CARNEYS POINT, N.J. — Members of South Jersey Robotics (SJR), although sidelined from competing this spring, are using their ingenuity and goodwill to create masks and shields for healthcare workers in three states.
Operation NOvid is led by Nate Simpkins, Mike Marandola, Seth Simpkins, and Micah Loman of SJR’s LUNATECS team.
The LUNATECS, comprised of high school students and adult mentors, is affiliated with FIRST (For Inspiration and Recognition of Science and Technology), described as a global robotics community. The award-winning LUNATECS team is based at Salem Community College in Carneys Point.
The volunteers are using nine 3D printers to make masks after mentor Nate Simpkins received requests from Thomas Jefferson University Hospital in Washington Township, Ancora Psychiatric Hospital in Hammonton, and a hospital in upstate New York. Nemours Alfred I. duPont Hospital for Children in Wilmington, Delaware is also benefiting. The team has made about 500 masks and plans to produce more.
Nate, a third-year engineering technology student at Rowan University, directs a team of SJR mentors and students through remote collaboration. After modifying a respirator design shared by Billings Clinic Foundation, SJR obtained funding and started the print and assembly processes.

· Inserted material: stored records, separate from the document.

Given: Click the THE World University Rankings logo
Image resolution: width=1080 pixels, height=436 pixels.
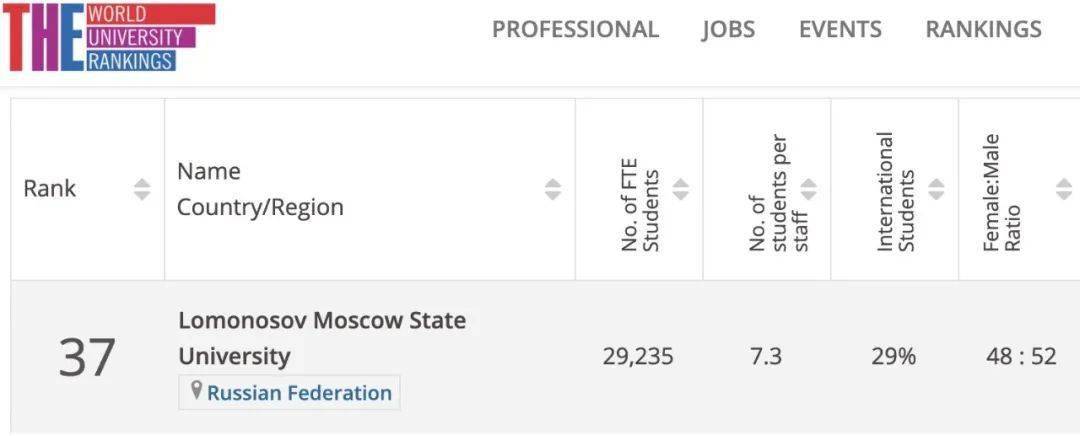Looking at the screenshot, I should pyautogui.click(x=109, y=37).
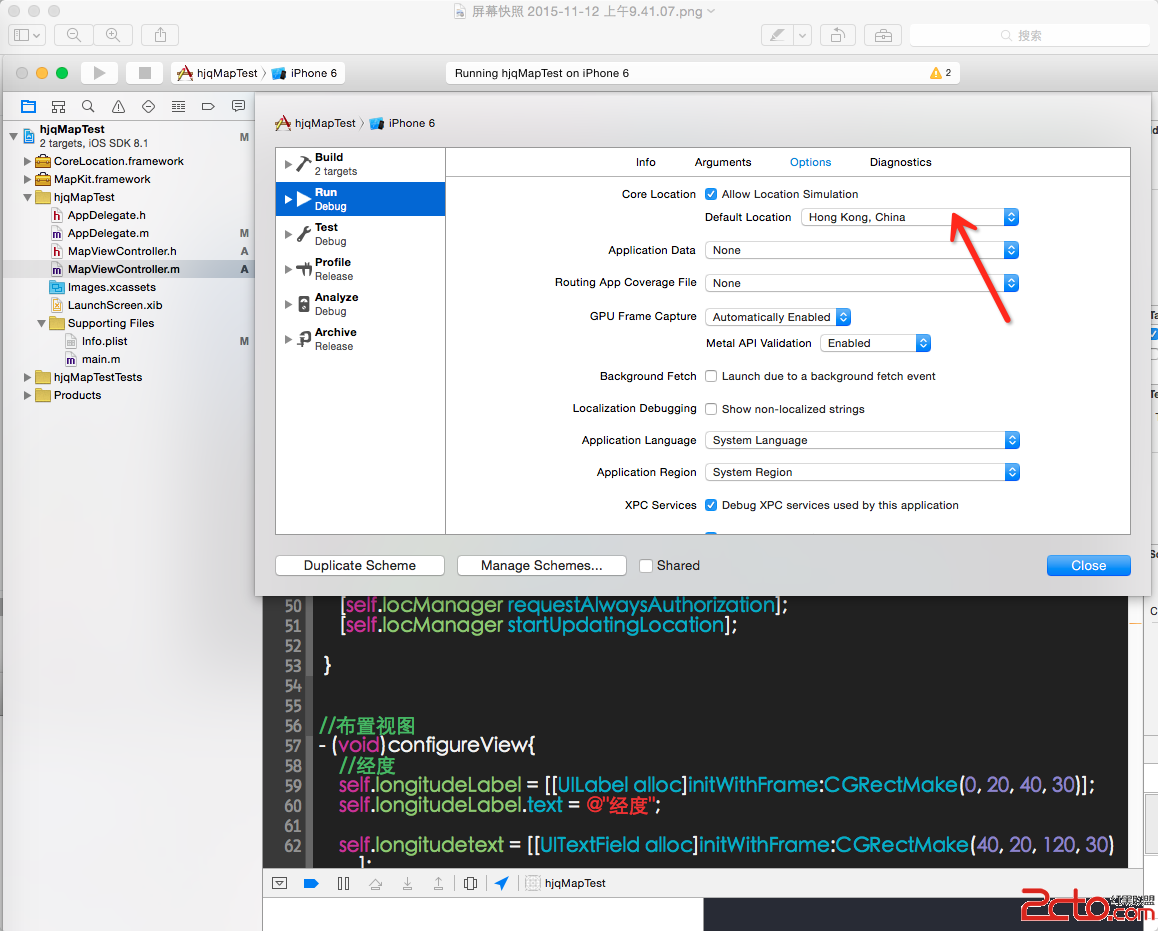Open the breakpoint navigator icon
Image resolution: width=1158 pixels, height=931 pixels.
(208, 106)
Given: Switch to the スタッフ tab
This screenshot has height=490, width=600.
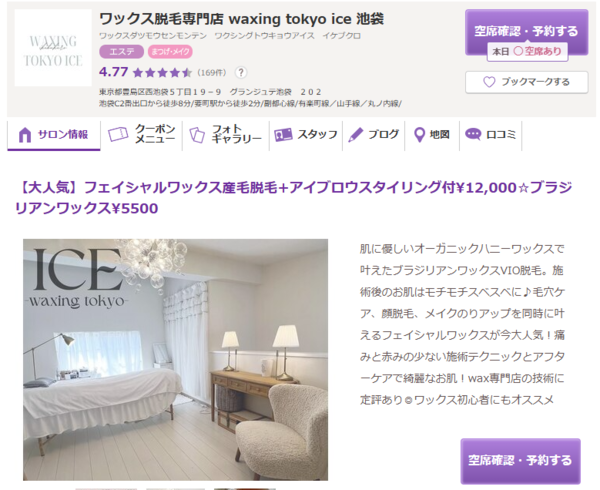Looking at the screenshot, I should pyautogui.click(x=305, y=135).
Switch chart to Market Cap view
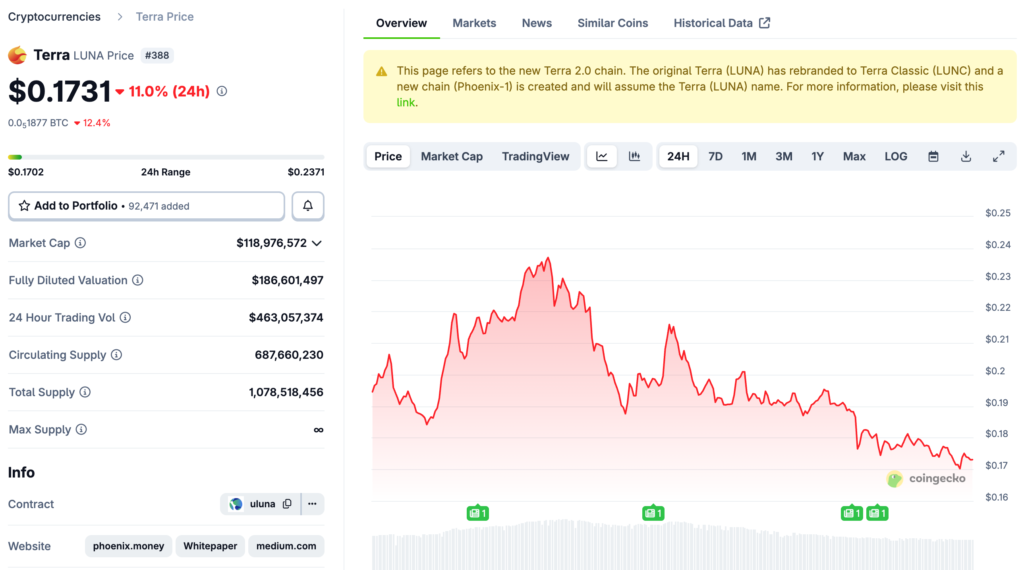The width and height of the screenshot is (1024, 570). [x=451, y=157]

“The masks are not intended as a substitute for the N95 model,” said SJR President Kathy Simpkins. “They primarily act as a mechanical barrier in the absence of standard personal protective equipment, or PPE, and are certainly more effective than a bandana or paper surgical mask.”

shields for healthcare workers in New Jersey, Delaware and New York. (Photo courtesy of Salem Community College)
“The project is rapidly moving along in response to demand from medical professions in need of them,” she said. “Those on the front lines battling this health crisis are in need of respirator masks and full face shields which can be washed, disinfected, and reused in an emergency shortage.”
The team is using CNC (Computer Numerical Control) equipment to manufacture the shields. “Our design includes a head piece that the shields attach to,” Simpkins said. “The headpieces — think along the lines of a band around the top of the head — will hold the shields securely.”
Simpkins said Operation NOvid expands SJR’s five-year-old adaptive device program that already features:
● A volleyball launcher with Delaware Easter Seals. The LUNATECS designed, tested, manufactured, and donated the equipment to enable a quadriplegic to launch a volleyball into play in their annual fundraiser;
● The Jump Assist project with the Tatnall School in Wilmington, Del., enabling a five-year-old child with a congenital amputation to jump rope like all the other children in his class; and
● Adaptive swim fins for the Adaptive Diving Association, which gave veterans injured in battle and individuals with spinal cord injuries the opportunity for independence through SCUBA diving.
“SJR’s adaptive device program is a way for our high school students to apply what they’ve learned during training sessions and the competition season, and each project they have worked on has had significant impact,” she said.